Quasi-exactly solvable models in nonlinear optics
G Alvarez, F Finkel, A Gonzalez-Lopez, M A Rodriguez
TL;DR
This paper explores a broad class of nonlinear optical models with polynomial Hamiltonians, demonstrating their quasi-exact solvability by constructing commuting integrals of motion and explicit reduced Hamiltonians.
Contribution
It introduces a method to identify quasi-exactly solvable structures in nonlinear optics models with multiple degrees of freedom.
Findings
Constructed complete sets of commuting integrals of motion.
Characterized common eigenspaces of the integrals.
Explicitly expressed reduced Hamiltonians in sl(2) form.
Abstract
We study a large class of models with an arbitrary (finite) number of degrees of freedom, described by Hamiltonians which are polynomial in bosonic creation and annihilation operators, and including as particular cases n-th harmonic generation and photon cascades.
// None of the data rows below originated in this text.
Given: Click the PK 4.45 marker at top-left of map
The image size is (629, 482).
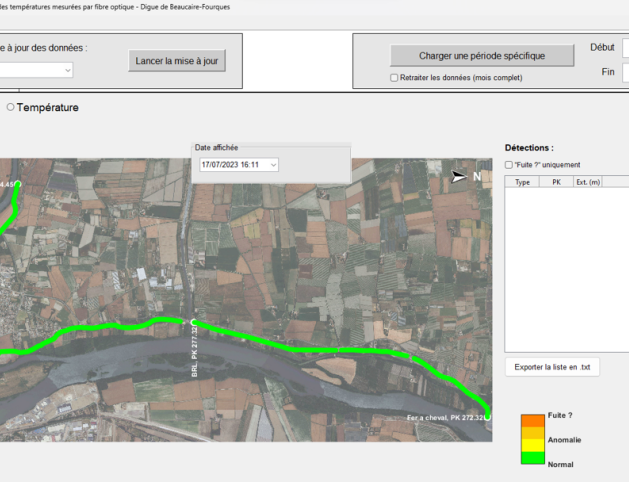Looking at the screenshot, I should click(17, 185).
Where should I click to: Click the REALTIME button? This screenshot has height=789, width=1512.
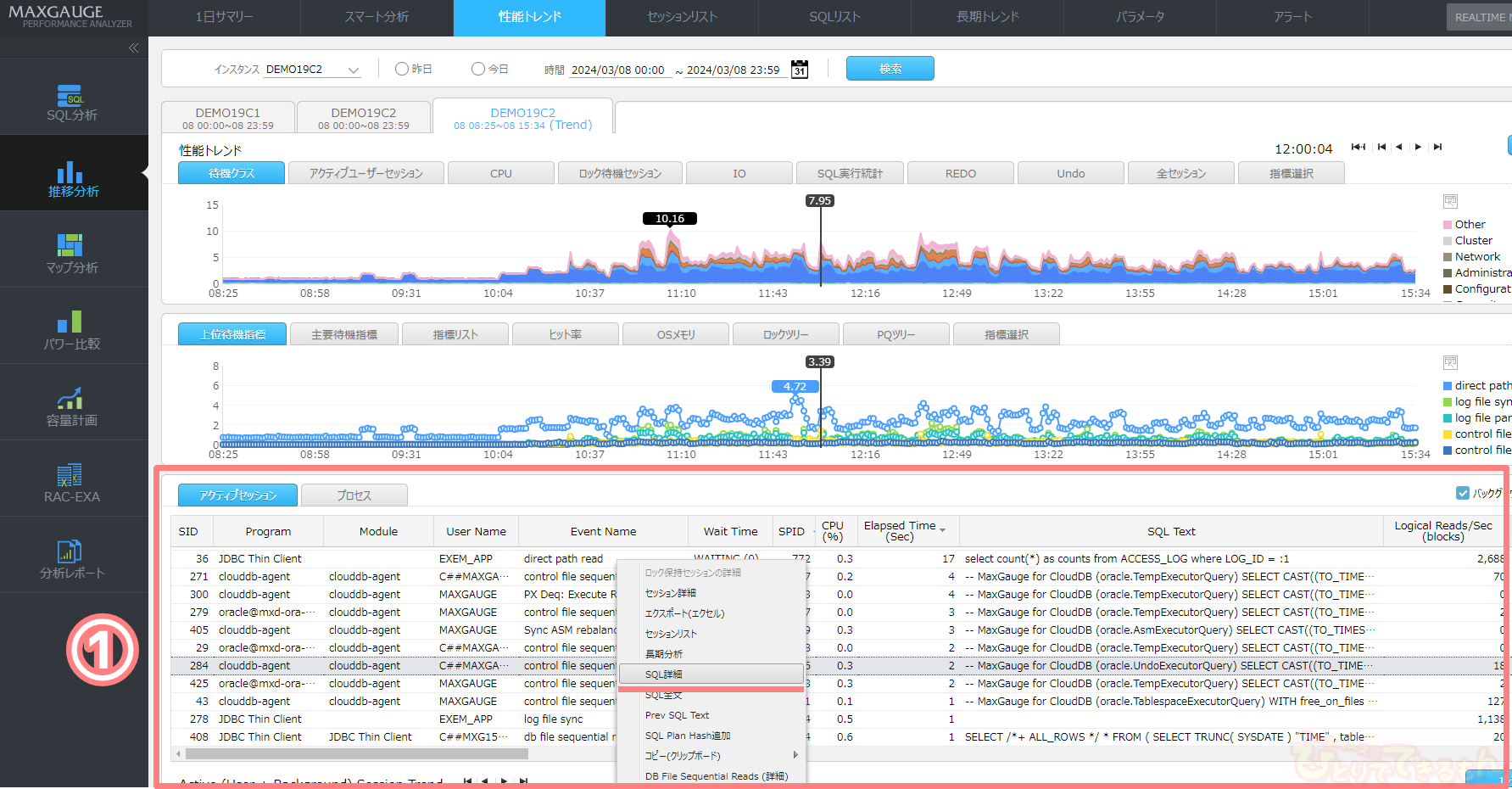1480,17
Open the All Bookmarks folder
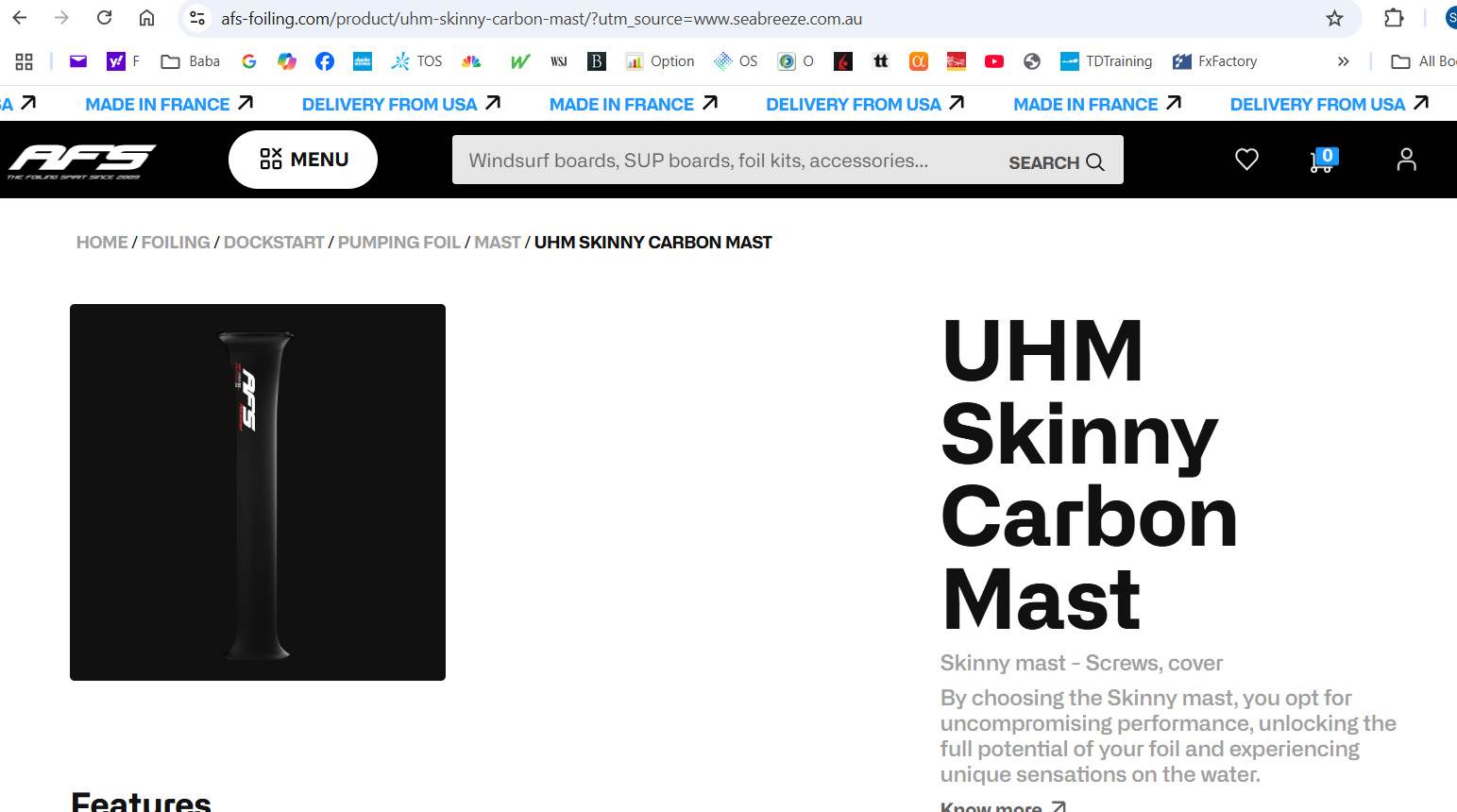Image resolution: width=1457 pixels, height=812 pixels. tap(1423, 61)
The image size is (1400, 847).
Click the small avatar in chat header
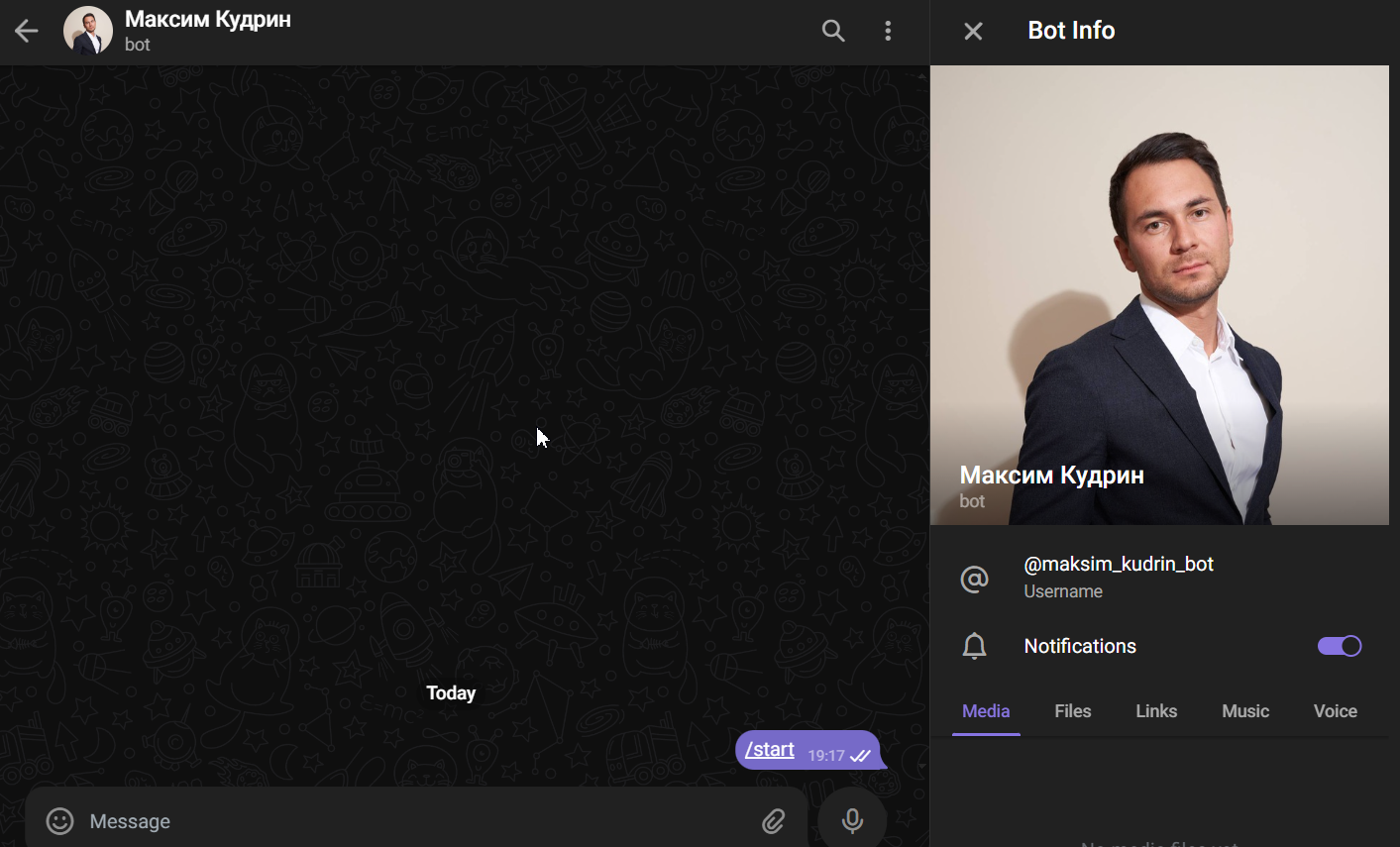[x=88, y=31]
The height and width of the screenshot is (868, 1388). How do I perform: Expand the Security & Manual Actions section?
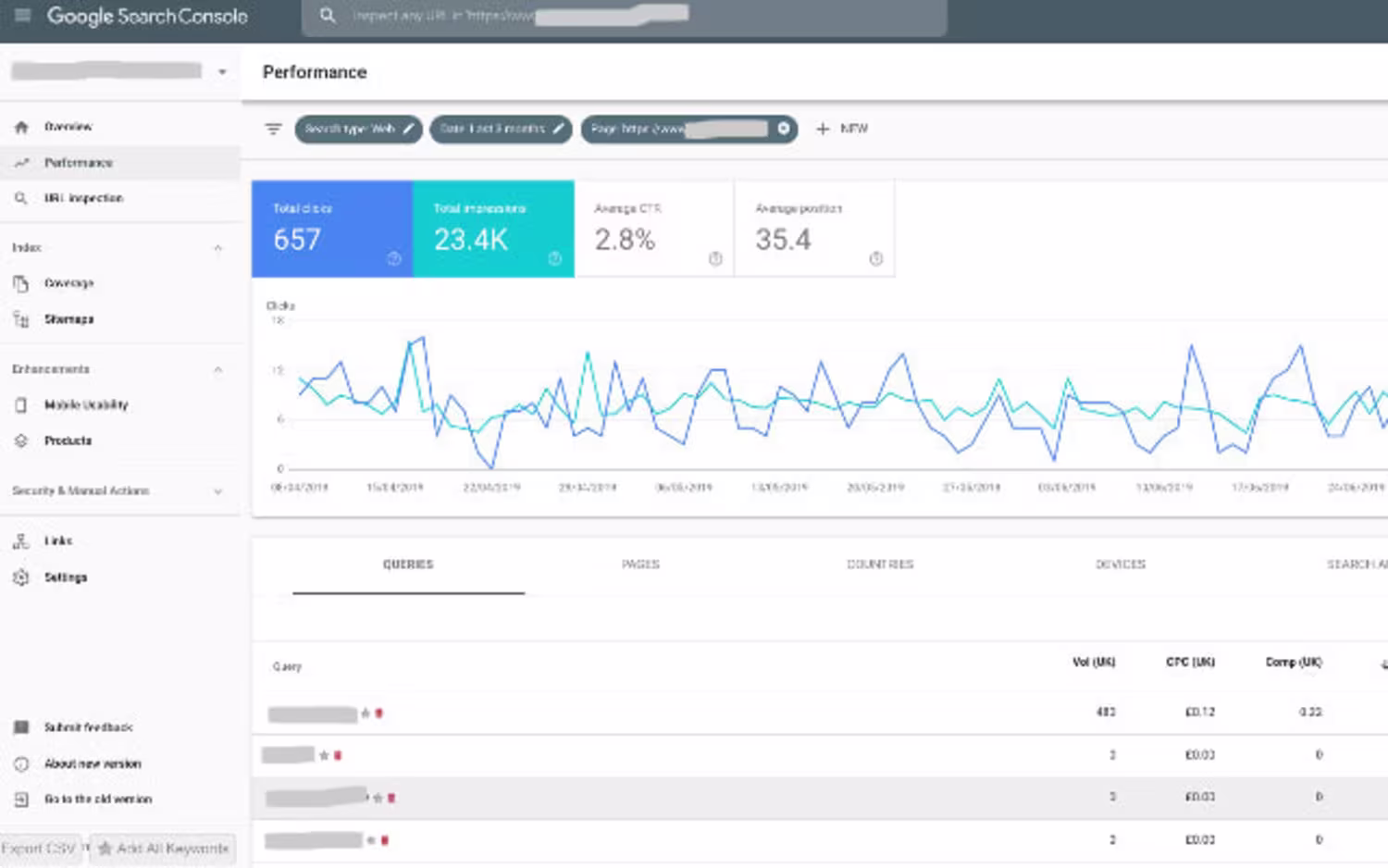click(217, 491)
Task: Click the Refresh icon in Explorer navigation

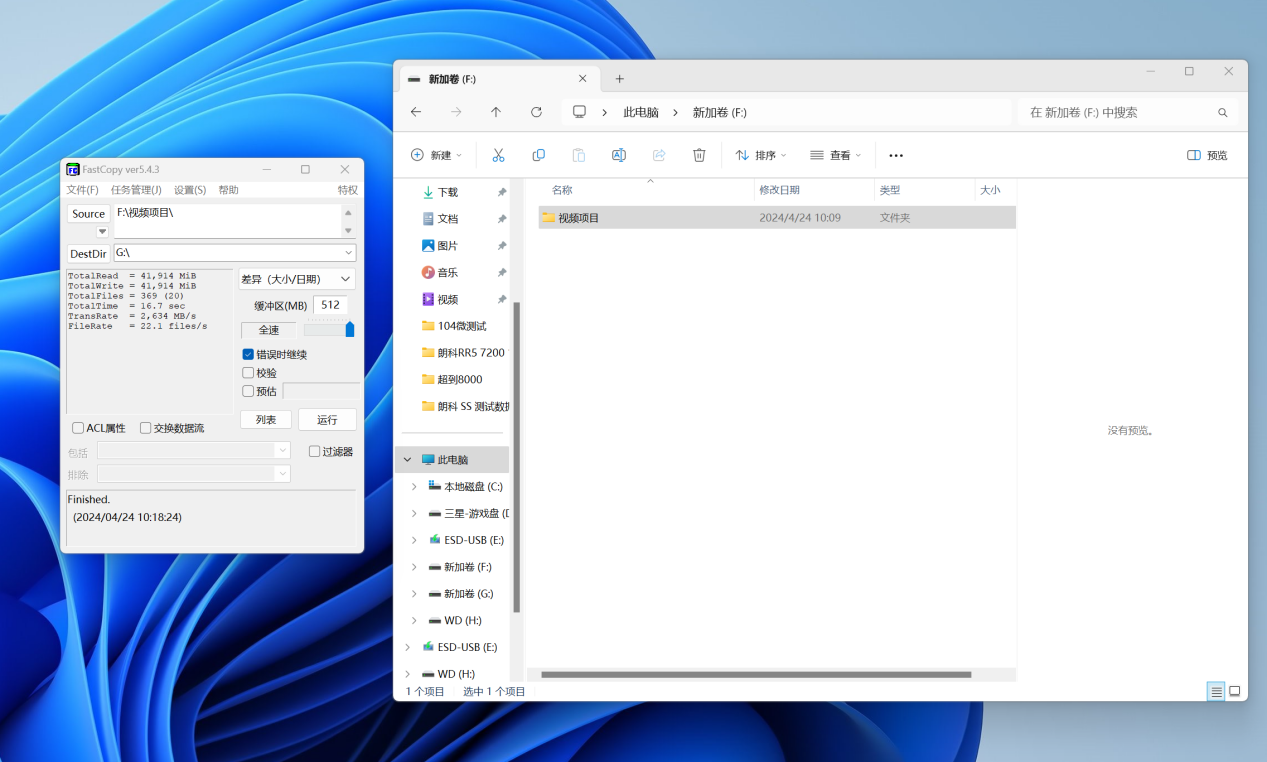Action: (x=536, y=112)
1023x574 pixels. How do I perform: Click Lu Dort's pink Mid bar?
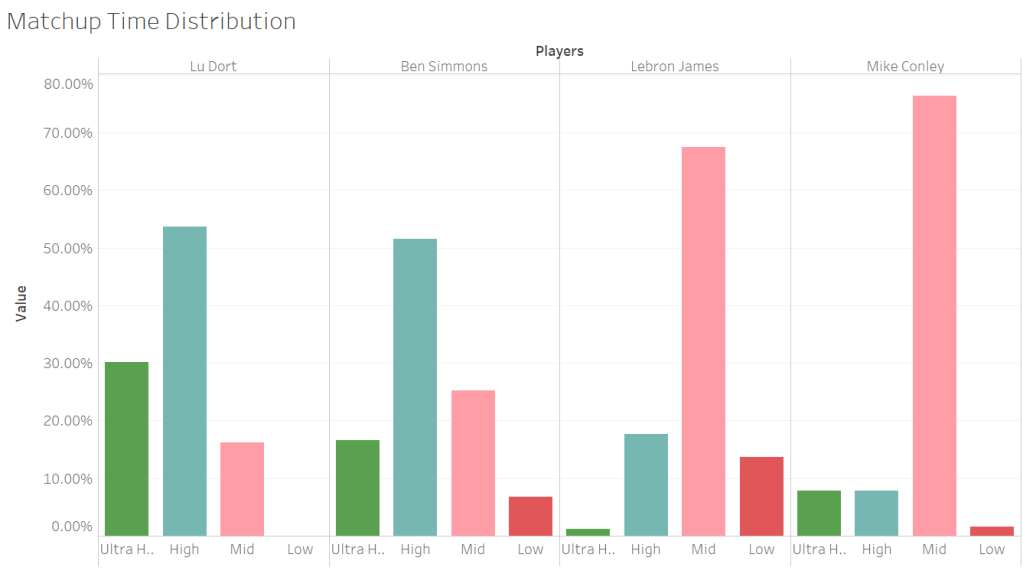click(x=242, y=488)
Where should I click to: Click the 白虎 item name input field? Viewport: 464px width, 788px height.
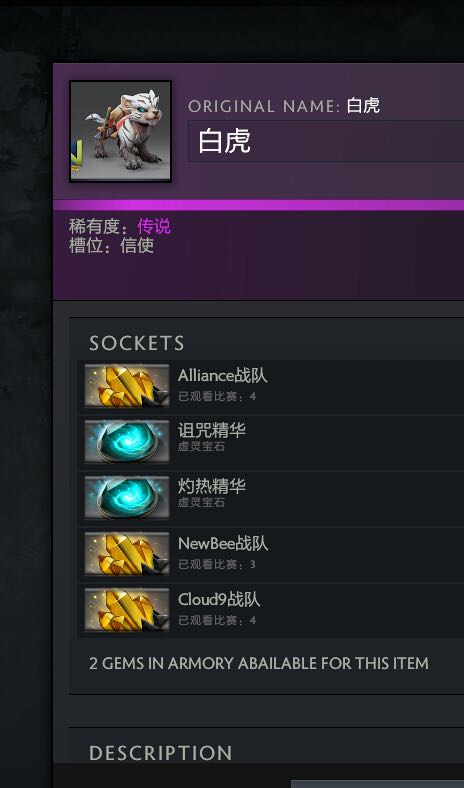tap(326, 141)
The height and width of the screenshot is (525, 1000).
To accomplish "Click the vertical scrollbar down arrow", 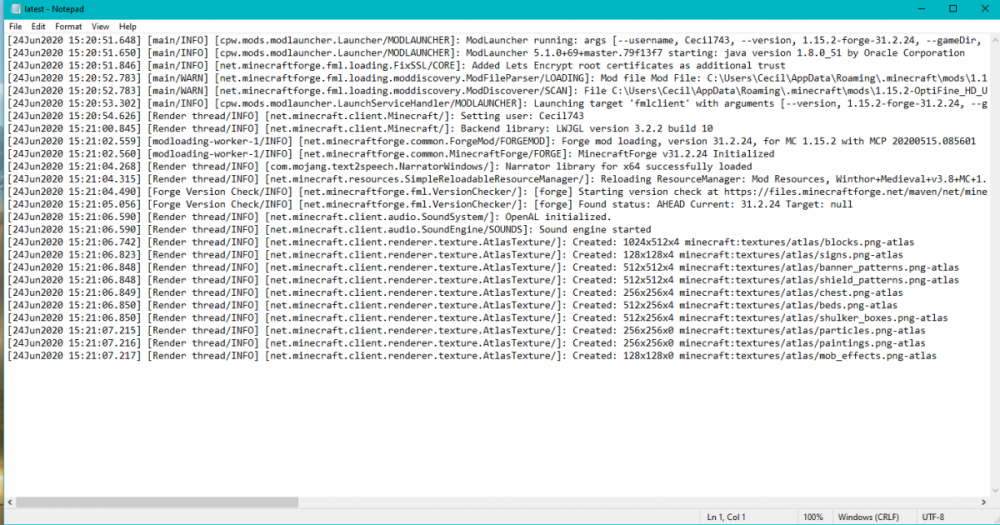I will pyautogui.click(x=992, y=489).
For each model, we construct a complete set of commuting integrals of motion of the Hamiltonian, fully characterize the common eigenspaces of the integrals of motion, and show that the action of the Hamiltonian in these common eigenspaces can be represented by a quasi-exactly solvable reduced Hamiltonian, whose expression in terms of the usual generators of sl(2) is computed explicitly.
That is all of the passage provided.